July will not be remembered as a month where shoppers lavished themselves with luxury goods.
Iconic luxury labels LVMH, Richemont-owned Cartier and Kering, parent company of Gucci, saw their shares dip in July and their investors run for the exit sign. When LVMH shares plunged 7.2% on July 25, it was the company’s biggest one-day sell-off in five years. Meanwhile its second quarter sales growth dwindled down to 0 percent, from 9 percent the previous quarter. Likewise, Gucci’s revenue growth has flatlined from a high of more than 10 percent three years ago to zero percent.
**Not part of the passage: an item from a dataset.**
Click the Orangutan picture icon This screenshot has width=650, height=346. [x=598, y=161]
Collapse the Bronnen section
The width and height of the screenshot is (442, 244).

Behind the downturn of these stately luxury brands and the once-booming luxury sector are a number of shakeups in some of its most profitable regions, including Hong Kong, Macao and China, which typically account for more than one third of total revenue for many luxury brands.
Protests in Hong Kong, demanding democratic reforms, scared away visitors and slowed its flow of tourism dollars. A larger-than-expected decline in Japan’s sales surprised analysts, while falling demand for luxury goods in Mainland China–primarily due to government crackdowns on corruption and conspicuous consumption among its government leaders–stunted growth.
What was once considered a beacon of light when LMVH, Gucci, Giorgio Armani, Dolce & Gabbana and other sellers of high-ticket luxury goods opened numerous stores in China starting in 2005, has now generated a significant decline in sales over the past two years, contributing to the plummeting share prices of LVMH and the others. As a result, last year Giorgio Armani, Dolce & Gabbana and others closed their Chinese stores as the economy slumped.
Analysts see LVMH’s dramatic day of sell-offs as evidence that the downtrend is continuing and that the once-robust Chinese market will not soon, if ever, return to its once previous profitability. To improve sales and win back its exclusivity, LVMH and Gucci are bolstering their leather goods selections and are working to add more fashionable designs to lure shoppers back.
Still, analysts are not optimistic about near-term prospects for the companies and have forecast only modest growth for the entire sector over the next few years.